A few damp days came through although there was little rain to speak of. Common Cranes have been continuing to arrive at the ancient site of the former Laguna de La Janda, in Cadiz province. A few small flocks have been seen heading across The Strait of Gibraltar at Barbate, heading for sites in northern Morocco. There are many other northern and Central European wintering sites and these include portions of France and the north and east of Africa, the Middle East, India, and southern and eastern China.

Most of the cranes that come in to winter with us can be heard long before you can see them. Their haunting calls travel great distance and it's such a wonderful noise.

Very few of the migrating Cranes that I've seen over ther years either here or in Extremadura or Morocco, have been ringed, so it's quite difficult to work out where they come from. Europe has many breeding areas from Scandinavia, The Baltaic area, Germany and much of Eastern Europe, past the Ural Mountains and into Central Asia

The majority of the body is slate grey, though the back and rump are darker than the breast and wings. The forehead and lores are black in contrast to the bare red crown. The chin, throat, and anterior part of the neck are black to dark grey as is the nape. A white stripe stretches from behind the eyes to the upper back. The legs and toes are dark grey to black, and the bill is a light grey-white. All in all, pretty much grey...
Juvenile's have head and neck feathers that are are grey, tipped with cinnamon, and the crown is covered by feathers.

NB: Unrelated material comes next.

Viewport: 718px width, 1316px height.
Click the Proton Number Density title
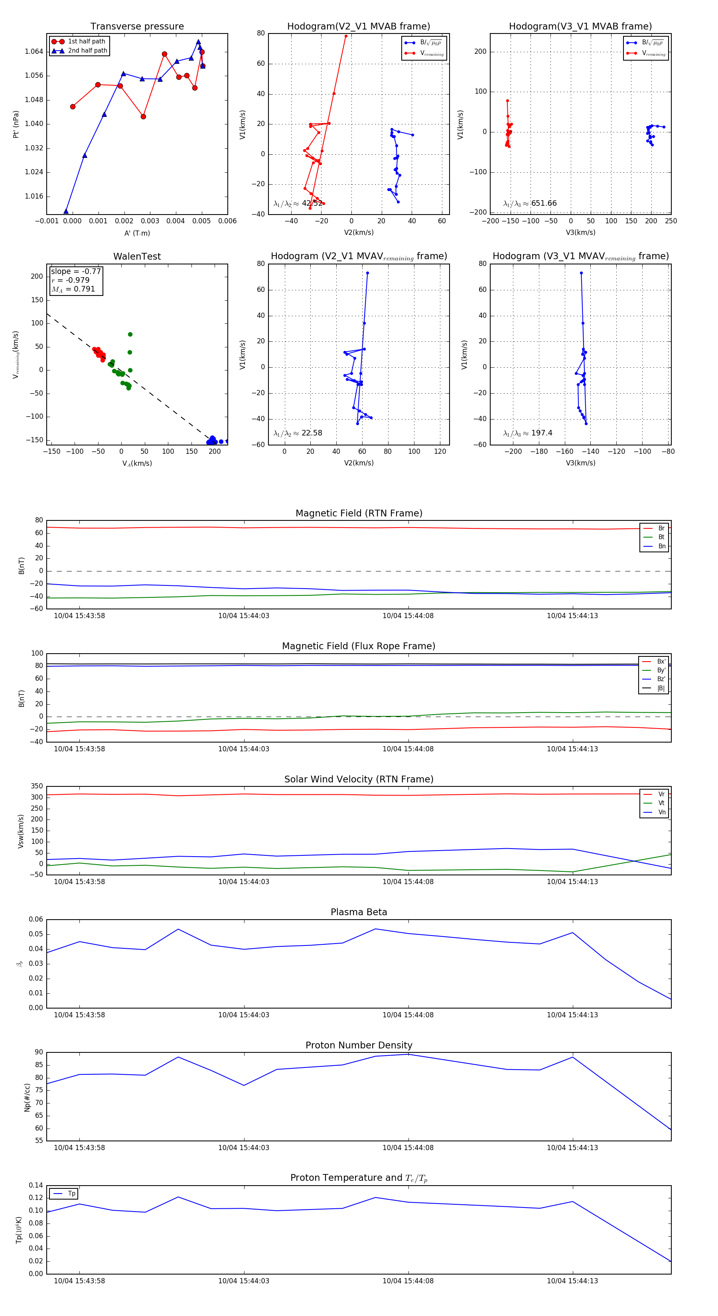[359, 1045]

The birds fly and stick together in family groups with one or two offspring

A flock from last week checks out the rice growing area on the eastern end of La Janda, before deciding to land, beckoned on by the plaintif calls of one lone juvenile crane on the ground who was calling at the top of his voice, so happy to hear and then see his returning friends. He was a survivor from last winter having had his wing smashed by a wind turbine blade at the beginning of the year. He managed to keep low, feed and survive the increased patrols of foxes, and other predators that have benefited from finding collision casualties from the windmills or indeed flying into the many wires that span the countryside. Such predators would surely take an injured bird. Still unable to fly, I've seen the crane often this summer sneaking through the growing rice.

The flock lands and the whole scene is really quite touching...

Hoards of wintering Chiffchaffs are around now joining the Bluethroats, White Wagtails, Meadow Pipits cleaning up the paddy-field edges of insects

Quite a few raptors are around with increased Red kites likr this one.
Other birds of prey include Hen Harriers - saw two adult males hunting today close to Barbate on the Sierra de Retín. Booted Eagles are still around and Short-toed Eagles are in the area although there is only one pair close to us, the majority are down towards the Tarifa area and the southern stretches of the mighty Alcornocales forest. Fundacion Migres have recently published a short report regarding their findings regarding the Short-toed Eagle that has been regarded as a solitary raptor but new sightings as well as trcking show that this species in fact roosts in one huge group of 139 individuals at this time of year.... Read more here (You can translate the page in 'Google')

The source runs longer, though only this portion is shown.